◆ **WHAT NEEDS TO BE DONE**: Could you restate word for word every line of the records below, from the first one to the one holding "[button] (763, 549)"?

:: INPUT

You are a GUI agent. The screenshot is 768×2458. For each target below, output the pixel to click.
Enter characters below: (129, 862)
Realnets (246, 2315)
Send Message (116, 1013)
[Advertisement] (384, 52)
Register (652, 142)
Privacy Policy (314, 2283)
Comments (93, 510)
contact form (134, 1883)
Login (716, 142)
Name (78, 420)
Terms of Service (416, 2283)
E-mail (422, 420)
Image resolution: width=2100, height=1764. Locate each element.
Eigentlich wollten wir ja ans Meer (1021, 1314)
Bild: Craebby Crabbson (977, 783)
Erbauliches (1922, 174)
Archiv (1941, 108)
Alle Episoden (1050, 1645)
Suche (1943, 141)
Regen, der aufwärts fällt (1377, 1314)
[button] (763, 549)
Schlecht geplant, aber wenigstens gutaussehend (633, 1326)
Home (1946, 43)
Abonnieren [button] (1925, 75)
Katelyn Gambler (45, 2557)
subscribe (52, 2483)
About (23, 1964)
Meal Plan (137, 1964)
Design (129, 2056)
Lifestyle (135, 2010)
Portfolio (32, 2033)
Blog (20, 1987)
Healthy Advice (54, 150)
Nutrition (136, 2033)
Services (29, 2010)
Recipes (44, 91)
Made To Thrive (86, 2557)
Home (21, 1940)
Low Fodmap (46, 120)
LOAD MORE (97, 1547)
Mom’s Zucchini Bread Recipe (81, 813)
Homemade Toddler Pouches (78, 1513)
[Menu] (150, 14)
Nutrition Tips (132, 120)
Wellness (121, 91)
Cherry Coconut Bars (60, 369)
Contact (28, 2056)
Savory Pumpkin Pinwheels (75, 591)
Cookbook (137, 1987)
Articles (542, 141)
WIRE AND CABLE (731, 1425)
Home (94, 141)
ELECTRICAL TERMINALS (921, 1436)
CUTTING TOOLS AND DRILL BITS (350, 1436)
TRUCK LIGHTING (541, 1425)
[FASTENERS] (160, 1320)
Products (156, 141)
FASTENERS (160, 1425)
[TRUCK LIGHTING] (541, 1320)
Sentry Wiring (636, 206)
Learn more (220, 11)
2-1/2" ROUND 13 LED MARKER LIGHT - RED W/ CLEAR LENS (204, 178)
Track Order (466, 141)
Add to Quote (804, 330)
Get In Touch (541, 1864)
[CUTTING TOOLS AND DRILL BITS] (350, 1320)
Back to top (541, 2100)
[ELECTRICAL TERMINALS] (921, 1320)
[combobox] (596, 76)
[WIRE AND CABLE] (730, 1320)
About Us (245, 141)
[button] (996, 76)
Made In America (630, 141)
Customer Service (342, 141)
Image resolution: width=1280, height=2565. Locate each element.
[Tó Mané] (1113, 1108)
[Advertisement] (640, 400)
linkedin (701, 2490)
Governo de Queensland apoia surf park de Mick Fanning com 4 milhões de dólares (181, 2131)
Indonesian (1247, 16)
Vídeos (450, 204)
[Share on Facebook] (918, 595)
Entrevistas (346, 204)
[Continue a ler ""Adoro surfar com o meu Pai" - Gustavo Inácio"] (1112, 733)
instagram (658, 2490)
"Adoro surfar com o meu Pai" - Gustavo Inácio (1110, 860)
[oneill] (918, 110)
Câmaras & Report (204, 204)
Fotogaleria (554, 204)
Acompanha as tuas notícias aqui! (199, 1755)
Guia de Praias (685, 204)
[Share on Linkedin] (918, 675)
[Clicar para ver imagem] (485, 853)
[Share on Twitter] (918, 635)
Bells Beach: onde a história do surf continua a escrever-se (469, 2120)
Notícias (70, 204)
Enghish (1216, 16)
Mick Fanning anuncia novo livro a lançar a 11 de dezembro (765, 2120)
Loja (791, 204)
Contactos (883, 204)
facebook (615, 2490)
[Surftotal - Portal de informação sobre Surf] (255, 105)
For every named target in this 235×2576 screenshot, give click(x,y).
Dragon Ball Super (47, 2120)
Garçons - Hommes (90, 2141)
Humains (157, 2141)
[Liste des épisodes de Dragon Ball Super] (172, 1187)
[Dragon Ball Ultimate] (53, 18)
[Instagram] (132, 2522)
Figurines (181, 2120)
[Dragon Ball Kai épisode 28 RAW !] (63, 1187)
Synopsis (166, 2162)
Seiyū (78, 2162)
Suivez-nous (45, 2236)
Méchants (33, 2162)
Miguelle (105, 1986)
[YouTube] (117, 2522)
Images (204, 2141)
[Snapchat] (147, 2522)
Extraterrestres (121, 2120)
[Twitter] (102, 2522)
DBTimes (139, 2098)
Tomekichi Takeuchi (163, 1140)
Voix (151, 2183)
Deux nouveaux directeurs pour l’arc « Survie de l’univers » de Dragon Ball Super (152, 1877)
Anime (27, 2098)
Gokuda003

::::

◆ **YOUR RESPONSE**:
You are a GUI agent. The screenshot is 768×2458. For each target below, output the pixel to click.
Enter characters below: (129, 862)
Realnets (246, 2315)
Send Message (116, 1013)
[Advertisement] (384, 52)
Register (652, 142)
Privacy Policy (314, 2283)
Comments (93, 510)
contact form (134, 1883)
Login (716, 142)
Name (78, 420)
Terms of Service (416, 2283)
E-mail (422, 420)
Image resolution: width=2100, height=1764. Locate each element.
Eigentlich wollten wir ja ans Meer (1021, 1314)
Bild: Craebby Crabbson (977, 783)
Erbauliches (1922, 174)
Archiv (1941, 108)
Alle Episoden (1050, 1645)
Suche (1943, 141)
Regen, der aufwärts fällt (1377, 1314)
[button] (763, 549)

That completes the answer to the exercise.